85
drank Aged Oolong Tea by Tea from Taiwan
318 tasting notes

I was really excited to try this tea, since I’d never tried an aged oolong. Also, it’s pretty weird to drink something that’s older than I am. I guess you could say I have a bit of a “thing” about old/vintage things. There’s a kind of power/stateliness to things that have been tucked away for years, that have been held and used by people years ago.
Not that this tea is THAT old, but for a tea it certainly is. :)

Dry leaves: The dry leaves have a bold, musky aroma of roasted chestnut, hickory, and musk. The leaves are small, dark, and silky and looking; rolled into small, tight pellets with a chocolaty brown color.

Brewing: When I poured water over the leaves for the rinse, they released a strong aroma liked meat being cooked on a wood-fired smoker. This tea needs to be steeped longer than most oolongs until it turns a nice red-brown color. When wet, the leaves a dark black and slick looking. They unfurl just slightly and truly look like “black dragons.”

1st steep: The tea has an strong but smooth and elegant smokiness not quite like normal smoked teas like gunpowder/lapsang. It tastes of oak, camphor and cinnamon with an underlying coconut note. The taste is rich, stately, and slightly reminiscent of whiskey.

2nd steep: The second steep has much less smoke, but is otherwise similar to the first. This tea is very buttery.
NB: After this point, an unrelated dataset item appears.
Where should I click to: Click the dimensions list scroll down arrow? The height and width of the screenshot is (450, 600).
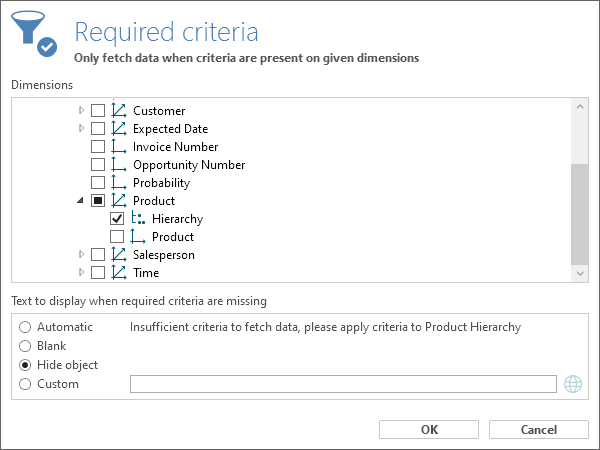coord(580,274)
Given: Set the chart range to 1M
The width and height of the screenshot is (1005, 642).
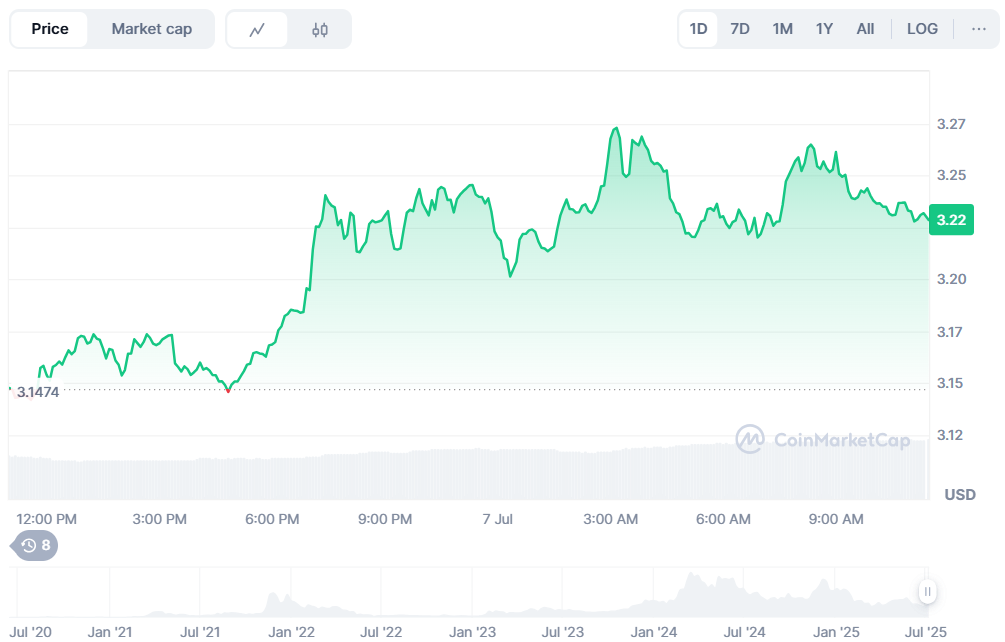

There’s no detectable amount of bitterness or astringency.

3rd steep: The third steep has a savory flavor like slow roasted meat. There are strong notes of oak, with a new piney and milk chocolate flavors. The mouthfeel is smooth and heavy like coconut oil. This steep is slightly sweet.

4th steep: The forth steep remains similar to the previous, but reveals a deep, pu’erh-like sweetness.

5th+ steeps: Later steeps remained similar and gain more and more buttery smoothness. Around the eight steep, I need to increase the brew time all the way to about two minutes, but the tea remains strong. It begins to fade around eleven.

Reminds me of: The first time I played my violin, which belonged to my great great great grandfather. Like the tea, it was something completely new to me (I had no idea how to play it), but I could feel the beauty and power of the instrument. Its exciting to hold something completely foreign to you, yet so old and beautiful.

Preparation
195 °F / 90 °C 0 min, 45 sec
Nik

Amazing tasting note, thank you.

tperez

Thanks, Nik!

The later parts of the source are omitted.